Posted 2/28/2013   Updated 2/28/2013 Email story   Print story


by Airman 1st Class Jake Eckhardt
375th Air Mobility Wing Public Affairs

2/28/2013 - SCOTT AIR FORCE BASE, Ill. -- Fitness Assessment Cell members conducting a physical training test had to quickly react to an Airman who collapsed while running and stopped breathing.

The fitness staff said the test started like numerous others they had conducted. The participants completed the waist measurement, sit-ups and the push-ups. Airmen lined up for the 1.5 mile run, and three laps into the run, trouble arose on the track.

Staff Sgt. Marquis Bond, 375th Force Support Squadron FAC NCOIC, said, "It was a scary situation, but we knew what to do."

Airman 1st Class Coati Owens, 375th FSS FAC, was the first to see the tester fall out. He notified his team, and the four immediately ran to her side with a medical kit.

"Usually when people fall out, they are dehydrated or they got hurt in some way, but this situation was more serious," Owens said.

When they arrived, they found the Airman lying on the ground, disoriented. They checked her vital signs and began taking the necessary steps.

Bond said, "She was responding, but she was mumbling. I asked her to squeeze my fingers. She did for a couple of seconds, then she let go. When I was first talking to her, I noticed that her stomach was moving up and down, so I knew she was breathing, but when she let go of my fingers she wasn't breathing at all."

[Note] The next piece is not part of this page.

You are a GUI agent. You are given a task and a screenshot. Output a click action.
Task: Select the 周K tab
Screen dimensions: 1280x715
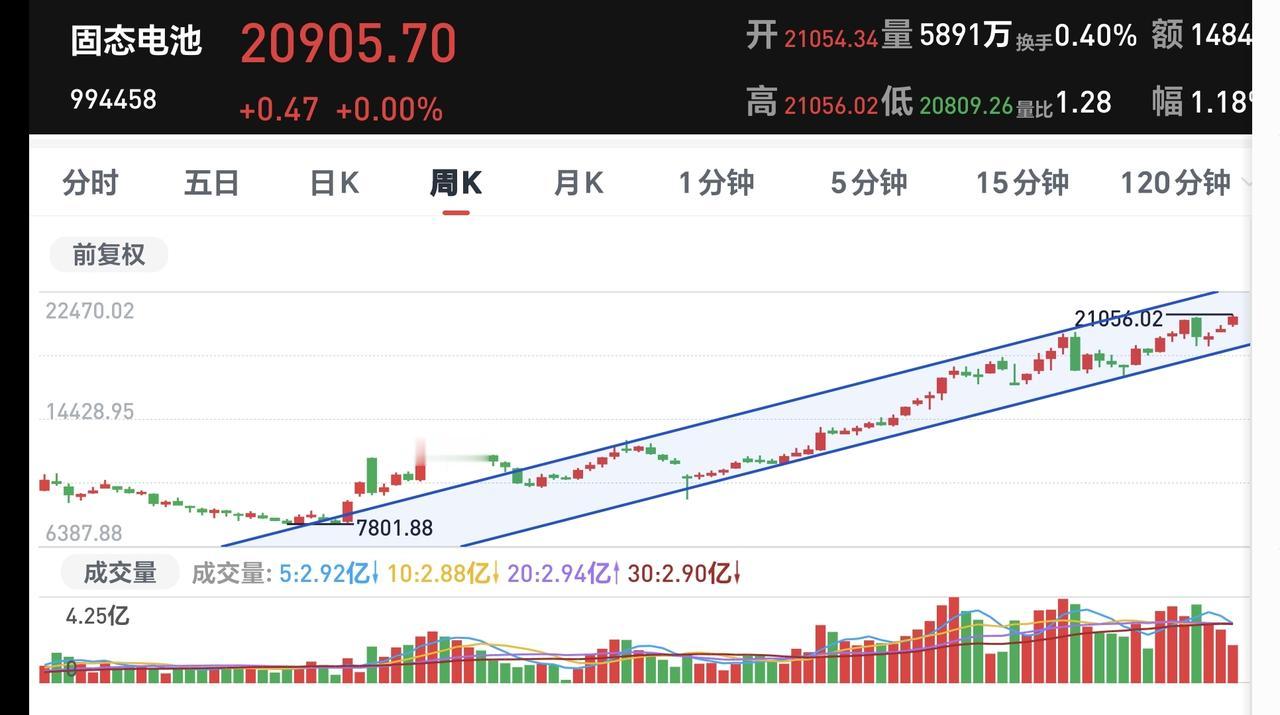pos(456,183)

As soon as he noticed this, he instructed a member of his team to call an ambulance and used the mask that was a part of the medical kit to begin CPR. After about 20 seconds, she started breathing again.

After the situation was under control, Bond and Staff Sgt. Ahkiem Carter stayed with the Airman, while Owens and Staff Sgt. Jessica Riha went back to continue the test for the rest of the participants.

Bond said the team reacted purely on instinct.

"We have to go to CPR training all the time," he said. "To be able to do this without thinking becomes second nature--a habit. We were told that we probably saved that girl's life. We don't think like that. We just saw a Wingman down, and we had to react."

The team was never told what caused the Airman to stop breathing, but they were told that she made a full recovery.